WHAT YOU NEED TO DO
Return an exact copy of the lines from the one holding "Given: Open dropdown" to the end of the data, including both the starting and final lines. Leave the pictures out.

^^^^

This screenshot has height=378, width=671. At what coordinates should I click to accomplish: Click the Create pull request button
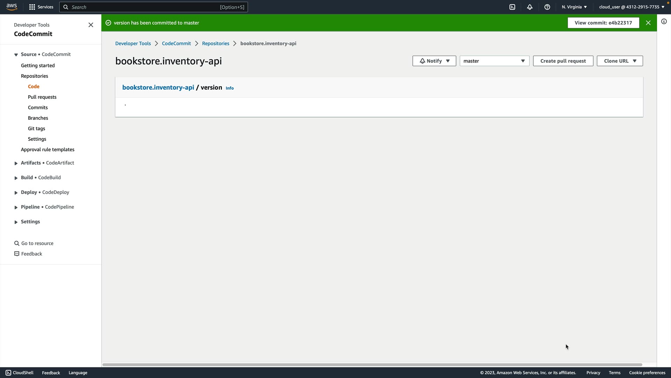click(563, 61)
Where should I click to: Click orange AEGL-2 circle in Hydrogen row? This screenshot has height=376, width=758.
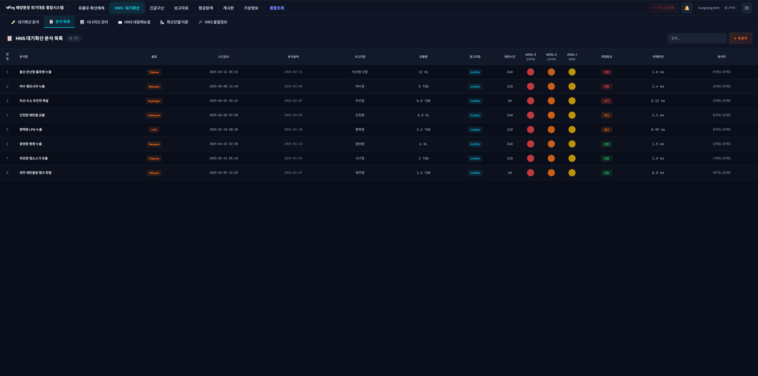551,101
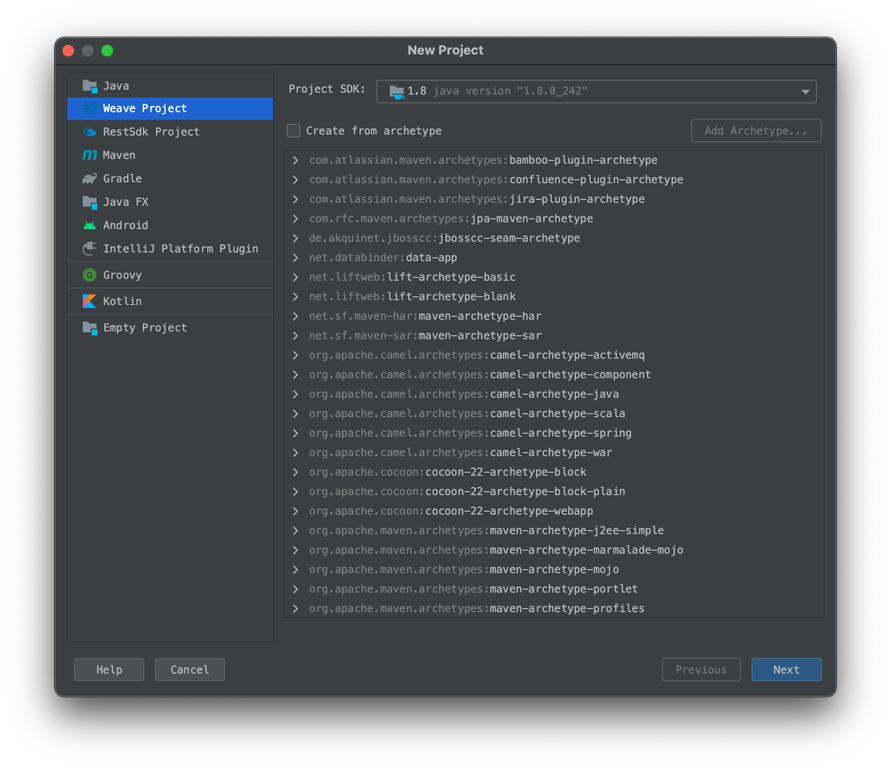Viewport: 891px width, 769px height.
Task: Select the Maven 'm' icon
Action: click(90, 155)
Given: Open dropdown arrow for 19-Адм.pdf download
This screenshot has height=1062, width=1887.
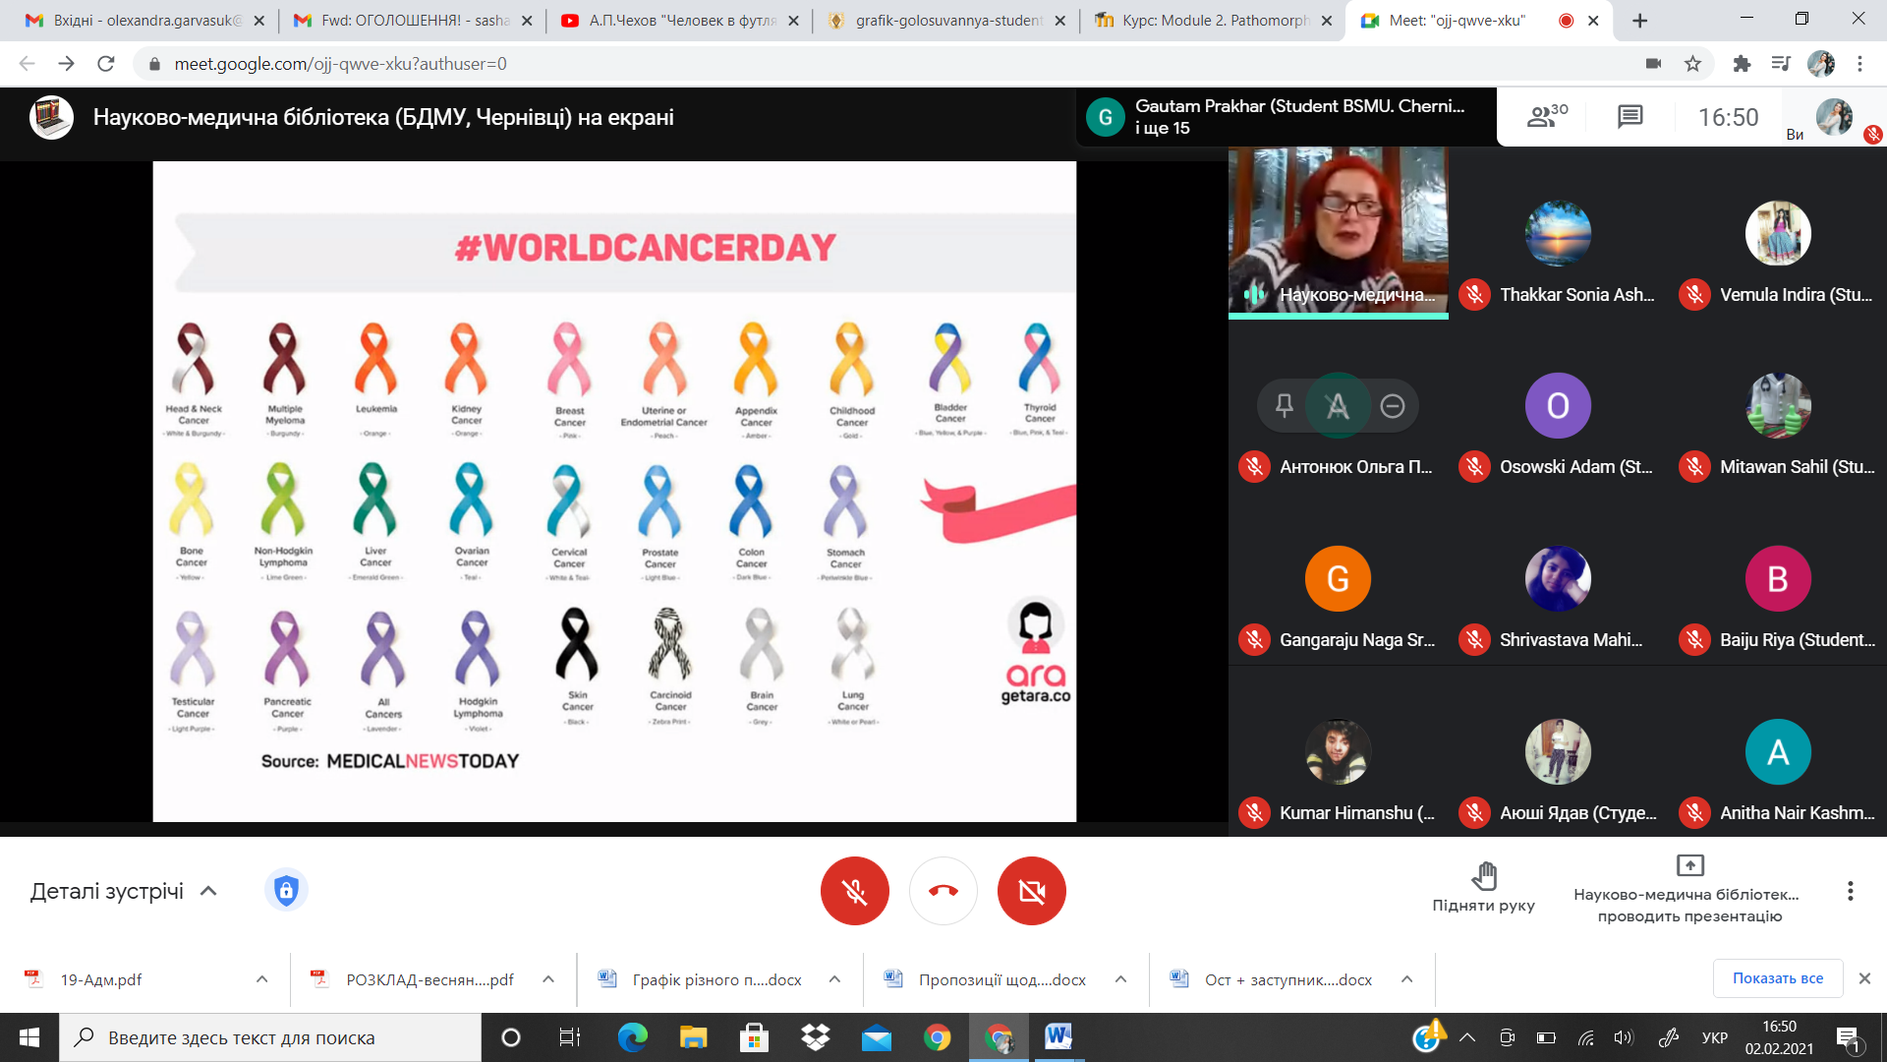Looking at the screenshot, I should pyautogui.click(x=261, y=979).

^^^^

TASK OUTPUT
Given: Open dropdown arrow for 19-Адм.pdf download
This screenshot has height=1062, width=1887.
Looking at the screenshot, I should pyautogui.click(x=261, y=979).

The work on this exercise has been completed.